A Construção de Jesus
Paulinas Editora, 2015
Estamos no campo do ensaio, um dos mais cultivados, a par da poesia, por Tolentino Mendonça. Neste texto, o autor parte dos evangelhos para indagar acerca da importância da narrativa para a construção da memória colectiva. O centro é a figura de Jesus e todas as histórias geradas à sua volta, sob múltiplas perspectivas, e como ela se tornou unificadora de uma religião ou de um culto. A partir dessa personagem, apela-se a uma releitura ou reinterpretação dos textos bíblicos.
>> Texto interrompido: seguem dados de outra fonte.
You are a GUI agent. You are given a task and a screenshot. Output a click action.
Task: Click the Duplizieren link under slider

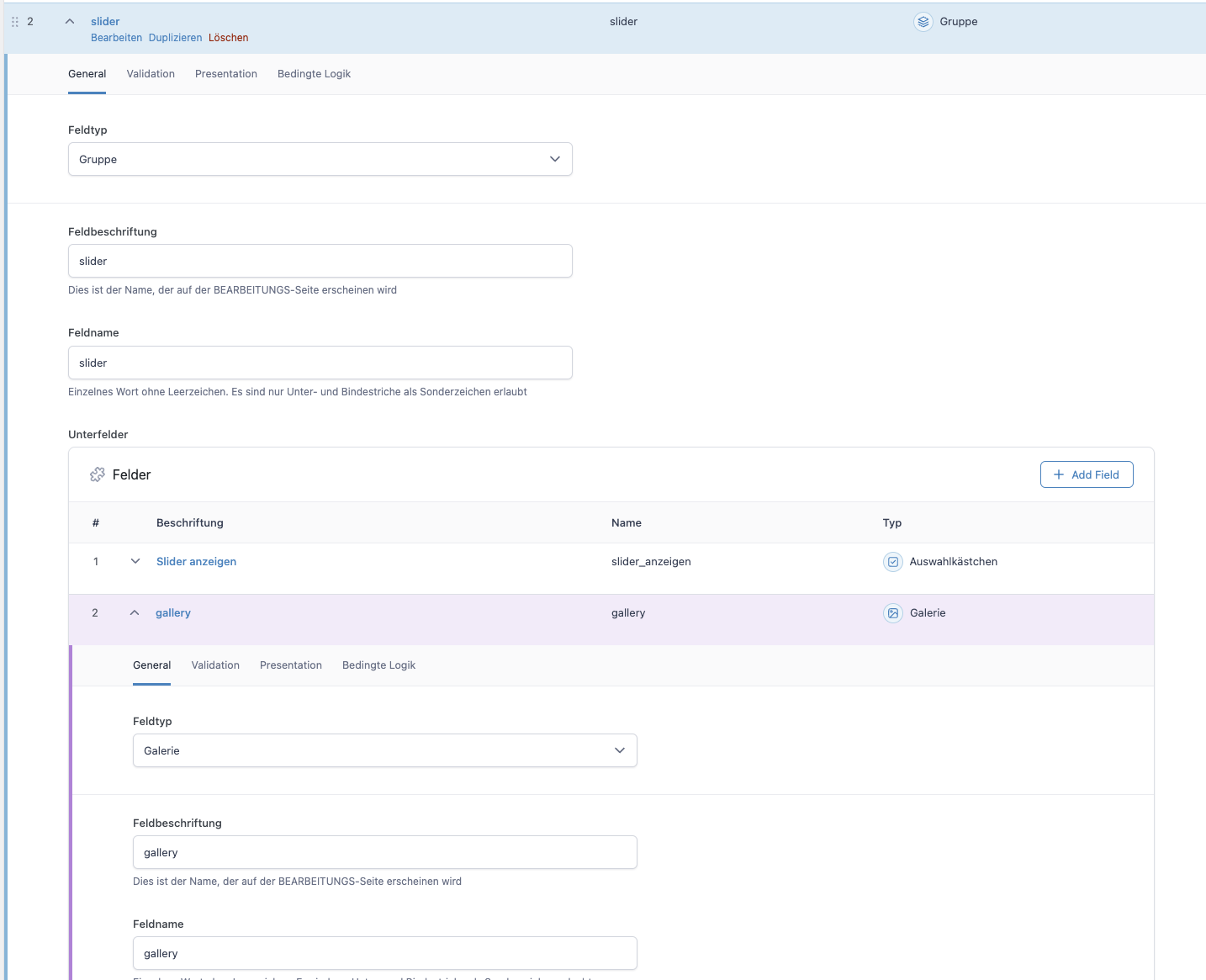click(175, 38)
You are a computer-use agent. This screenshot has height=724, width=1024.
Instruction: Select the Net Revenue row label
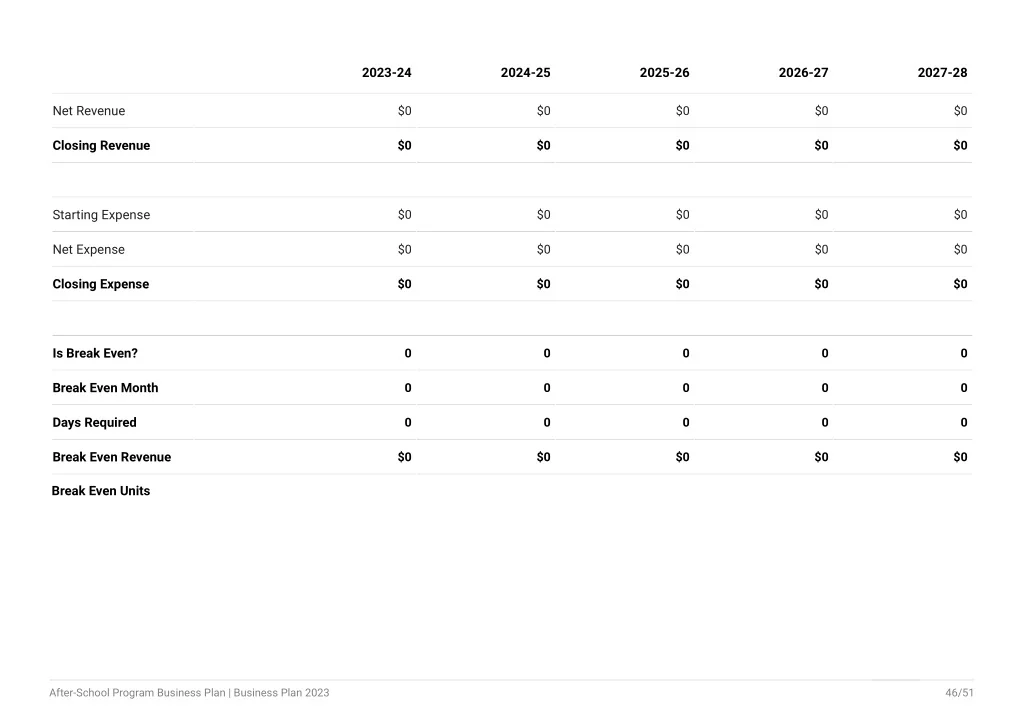[89, 111]
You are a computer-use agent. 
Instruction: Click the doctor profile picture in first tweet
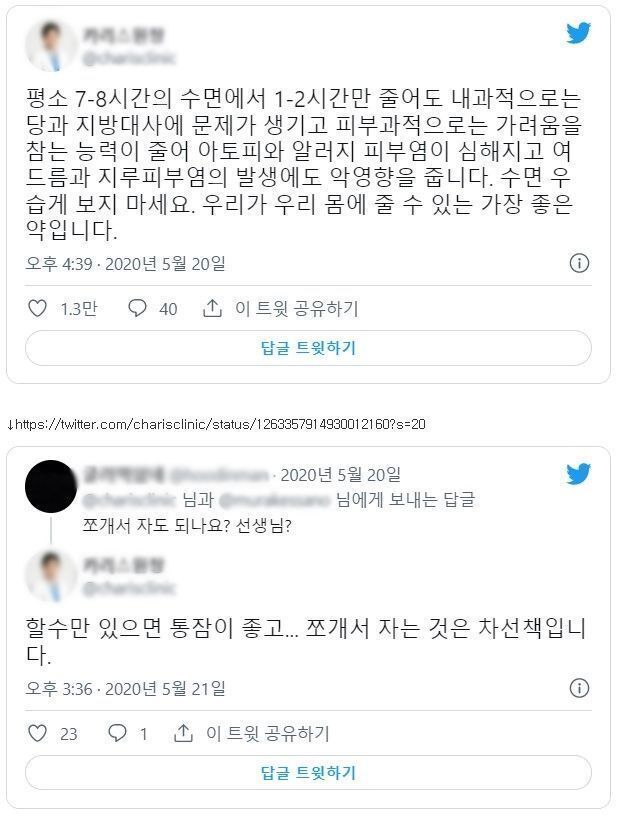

O Hipopótamo de Deus e Outros Textos
Assírio & Alvim, 2010
“Por bizarro que possa parecer, tornou-se muito raro ouvir falar da identidade ou da função do padre na Igreja Católica sem lhe associar imediatamente a palavra crise”, lê-se num dos textos breves que compõem este livro onde José Tolentino Mendonça reflecte sobre alguns temas ligados ao catolicismo. Da chamada crise de vocações à interpretação dos evangelhos, aplica a linguagem poética ao pensamento sobre a religião e o lugar do homem nesse mundo governado por um deus ou uma ideia de deus enquanto potência criativa ou de dúvida, e explora a relação dessa ideia com a instituição Igreja.
As Estratégias do Desejo
Cotovia, 2003
Inicialmente publicado em 1994, este livro viria a ser acrescentado de um terceiro ensaio. Cada um dos três textos reflecte sobre o modo como o corpo e a sexualidade são tratados nos textos bíblicos. O tema é, aliás, bastante explorado em muita da poesia inicial de José Tolentino Mendonça. Neste volume, trata também do modo como a literatura se foi alimentando ao longo dos séculos dessas narrativas. Desde Blake a Stendhal ou a David Mourão-Ferreira. Escreve: “A primeira constatação a fazer é que o ‘texto bíblico’ tornou profano o domínio da sexualidade.”